§ **DO THIS**
Copy verbatim the lines of the entries below, from the line containing "This screenshot has width=1456, height=819. Find" up to and including the line containing "coordinates (869, 601).".
— Start SUPPLIED RECORDS —
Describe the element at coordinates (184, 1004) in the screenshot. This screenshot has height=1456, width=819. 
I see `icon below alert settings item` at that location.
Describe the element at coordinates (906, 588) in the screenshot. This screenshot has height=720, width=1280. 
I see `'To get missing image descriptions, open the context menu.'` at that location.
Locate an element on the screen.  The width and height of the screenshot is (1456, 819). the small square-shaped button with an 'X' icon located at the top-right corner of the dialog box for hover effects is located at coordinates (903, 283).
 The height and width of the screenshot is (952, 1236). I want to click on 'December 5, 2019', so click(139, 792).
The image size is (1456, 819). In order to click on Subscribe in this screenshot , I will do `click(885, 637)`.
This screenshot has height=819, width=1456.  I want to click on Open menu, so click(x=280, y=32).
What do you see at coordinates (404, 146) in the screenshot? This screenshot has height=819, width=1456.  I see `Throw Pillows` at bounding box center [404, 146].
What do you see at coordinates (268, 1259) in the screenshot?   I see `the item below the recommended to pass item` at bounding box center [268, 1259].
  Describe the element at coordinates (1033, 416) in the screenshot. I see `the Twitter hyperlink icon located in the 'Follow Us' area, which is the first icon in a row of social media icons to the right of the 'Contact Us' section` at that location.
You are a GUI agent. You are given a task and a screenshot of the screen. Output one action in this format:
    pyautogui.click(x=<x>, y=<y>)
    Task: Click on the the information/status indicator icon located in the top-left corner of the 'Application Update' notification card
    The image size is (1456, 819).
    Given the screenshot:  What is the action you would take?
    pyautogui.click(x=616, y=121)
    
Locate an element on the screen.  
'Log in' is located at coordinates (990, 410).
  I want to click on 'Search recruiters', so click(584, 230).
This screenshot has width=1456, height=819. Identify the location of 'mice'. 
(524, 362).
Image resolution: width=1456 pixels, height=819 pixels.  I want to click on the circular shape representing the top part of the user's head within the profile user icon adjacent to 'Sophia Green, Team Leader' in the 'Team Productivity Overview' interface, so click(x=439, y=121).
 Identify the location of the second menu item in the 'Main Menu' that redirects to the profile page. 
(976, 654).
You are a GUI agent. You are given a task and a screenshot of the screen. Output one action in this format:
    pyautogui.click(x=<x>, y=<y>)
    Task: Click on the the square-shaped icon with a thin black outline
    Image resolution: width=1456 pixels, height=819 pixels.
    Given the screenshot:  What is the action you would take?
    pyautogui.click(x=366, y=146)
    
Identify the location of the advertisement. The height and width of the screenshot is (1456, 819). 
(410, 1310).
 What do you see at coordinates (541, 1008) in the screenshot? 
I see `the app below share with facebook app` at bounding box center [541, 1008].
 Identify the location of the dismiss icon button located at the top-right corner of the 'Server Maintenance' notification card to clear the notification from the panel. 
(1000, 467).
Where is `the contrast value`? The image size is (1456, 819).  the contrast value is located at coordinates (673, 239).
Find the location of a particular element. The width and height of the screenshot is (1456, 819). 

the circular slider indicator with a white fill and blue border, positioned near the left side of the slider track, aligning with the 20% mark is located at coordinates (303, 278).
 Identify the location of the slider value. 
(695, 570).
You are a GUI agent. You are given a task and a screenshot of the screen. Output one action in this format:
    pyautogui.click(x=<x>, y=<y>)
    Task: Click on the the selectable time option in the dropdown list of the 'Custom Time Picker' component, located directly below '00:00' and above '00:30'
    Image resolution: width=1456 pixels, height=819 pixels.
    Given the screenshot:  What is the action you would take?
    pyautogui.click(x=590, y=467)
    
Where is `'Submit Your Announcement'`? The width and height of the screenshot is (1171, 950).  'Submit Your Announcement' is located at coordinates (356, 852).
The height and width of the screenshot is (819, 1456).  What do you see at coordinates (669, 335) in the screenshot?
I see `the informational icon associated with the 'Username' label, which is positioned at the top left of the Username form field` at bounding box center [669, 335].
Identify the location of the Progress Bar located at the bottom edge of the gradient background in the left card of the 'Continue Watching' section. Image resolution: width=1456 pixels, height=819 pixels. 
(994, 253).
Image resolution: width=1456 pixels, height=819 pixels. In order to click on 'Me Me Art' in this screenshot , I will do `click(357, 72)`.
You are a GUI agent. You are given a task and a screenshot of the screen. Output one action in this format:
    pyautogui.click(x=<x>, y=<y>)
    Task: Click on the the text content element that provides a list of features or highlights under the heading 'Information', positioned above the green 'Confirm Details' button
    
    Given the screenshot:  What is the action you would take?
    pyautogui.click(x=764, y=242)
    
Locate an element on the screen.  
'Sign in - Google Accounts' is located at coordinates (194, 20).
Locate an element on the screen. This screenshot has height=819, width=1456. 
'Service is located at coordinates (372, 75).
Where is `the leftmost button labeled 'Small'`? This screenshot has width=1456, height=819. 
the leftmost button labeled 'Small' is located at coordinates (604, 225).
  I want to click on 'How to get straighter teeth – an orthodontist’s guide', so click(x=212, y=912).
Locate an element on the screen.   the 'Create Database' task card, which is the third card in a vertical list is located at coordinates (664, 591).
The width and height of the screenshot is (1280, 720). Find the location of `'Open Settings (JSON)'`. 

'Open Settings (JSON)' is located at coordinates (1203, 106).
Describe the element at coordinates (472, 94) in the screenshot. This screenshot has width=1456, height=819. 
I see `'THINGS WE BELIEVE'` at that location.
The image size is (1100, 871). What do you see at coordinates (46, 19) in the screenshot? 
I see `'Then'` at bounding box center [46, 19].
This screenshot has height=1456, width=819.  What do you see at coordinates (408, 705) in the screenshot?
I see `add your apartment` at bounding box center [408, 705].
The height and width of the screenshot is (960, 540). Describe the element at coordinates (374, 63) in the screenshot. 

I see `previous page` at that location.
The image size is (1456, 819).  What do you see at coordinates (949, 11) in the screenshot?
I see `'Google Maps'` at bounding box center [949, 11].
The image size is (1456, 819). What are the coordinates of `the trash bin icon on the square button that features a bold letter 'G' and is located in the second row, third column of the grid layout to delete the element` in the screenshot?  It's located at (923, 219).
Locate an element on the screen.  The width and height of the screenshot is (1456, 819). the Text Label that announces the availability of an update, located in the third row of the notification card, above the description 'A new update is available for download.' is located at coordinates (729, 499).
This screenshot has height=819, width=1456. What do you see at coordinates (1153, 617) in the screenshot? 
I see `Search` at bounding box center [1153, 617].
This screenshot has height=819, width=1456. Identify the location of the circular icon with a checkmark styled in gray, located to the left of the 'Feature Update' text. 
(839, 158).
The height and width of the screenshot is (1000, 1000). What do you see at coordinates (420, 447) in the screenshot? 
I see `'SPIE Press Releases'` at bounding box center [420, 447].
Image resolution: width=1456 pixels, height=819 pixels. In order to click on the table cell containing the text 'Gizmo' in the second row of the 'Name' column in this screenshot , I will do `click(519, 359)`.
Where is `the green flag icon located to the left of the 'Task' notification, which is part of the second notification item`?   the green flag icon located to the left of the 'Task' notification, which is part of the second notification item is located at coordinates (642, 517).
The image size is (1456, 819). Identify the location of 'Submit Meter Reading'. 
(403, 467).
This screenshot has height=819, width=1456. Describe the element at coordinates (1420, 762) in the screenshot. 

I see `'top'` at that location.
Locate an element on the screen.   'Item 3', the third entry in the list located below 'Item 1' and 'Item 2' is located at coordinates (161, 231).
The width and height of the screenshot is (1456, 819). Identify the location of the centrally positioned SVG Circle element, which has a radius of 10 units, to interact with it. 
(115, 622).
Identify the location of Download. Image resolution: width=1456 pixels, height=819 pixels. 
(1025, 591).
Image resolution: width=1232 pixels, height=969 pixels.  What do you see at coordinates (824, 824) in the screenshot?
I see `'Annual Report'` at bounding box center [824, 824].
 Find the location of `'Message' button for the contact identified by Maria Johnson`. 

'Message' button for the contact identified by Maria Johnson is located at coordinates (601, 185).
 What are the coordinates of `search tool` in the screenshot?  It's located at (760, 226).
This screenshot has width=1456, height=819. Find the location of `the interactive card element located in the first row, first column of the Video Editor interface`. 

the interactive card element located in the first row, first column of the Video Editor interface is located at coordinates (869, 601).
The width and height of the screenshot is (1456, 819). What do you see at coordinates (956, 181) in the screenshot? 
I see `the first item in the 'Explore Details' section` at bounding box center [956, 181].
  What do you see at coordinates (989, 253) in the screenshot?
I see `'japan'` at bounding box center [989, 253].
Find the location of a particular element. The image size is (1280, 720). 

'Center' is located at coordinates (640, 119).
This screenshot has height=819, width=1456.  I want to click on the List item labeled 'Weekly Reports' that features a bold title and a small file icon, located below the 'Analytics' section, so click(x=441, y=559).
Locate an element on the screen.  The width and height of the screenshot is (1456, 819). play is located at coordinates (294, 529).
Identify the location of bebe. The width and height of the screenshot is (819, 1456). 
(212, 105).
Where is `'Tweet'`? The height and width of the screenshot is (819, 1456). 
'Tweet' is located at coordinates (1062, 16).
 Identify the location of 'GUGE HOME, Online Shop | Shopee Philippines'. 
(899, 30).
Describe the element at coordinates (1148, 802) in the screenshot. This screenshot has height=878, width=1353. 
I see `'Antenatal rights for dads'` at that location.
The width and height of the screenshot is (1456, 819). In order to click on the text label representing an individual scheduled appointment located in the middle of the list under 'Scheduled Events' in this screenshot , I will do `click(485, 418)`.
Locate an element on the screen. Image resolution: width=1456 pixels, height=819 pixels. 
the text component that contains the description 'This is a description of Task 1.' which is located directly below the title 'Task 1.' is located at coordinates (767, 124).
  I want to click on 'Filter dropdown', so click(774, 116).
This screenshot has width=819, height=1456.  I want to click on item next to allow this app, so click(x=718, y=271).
— End SUPPLIED RECORDS —
§ **OUTPUT**
This screenshot has width=1456, height=819. Find the location of `the interactive card element located in the first row, first column of the Video Editor interface`. 

the interactive card element located in the first row, first column of the Video Editor interface is located at coordinates (869, 601).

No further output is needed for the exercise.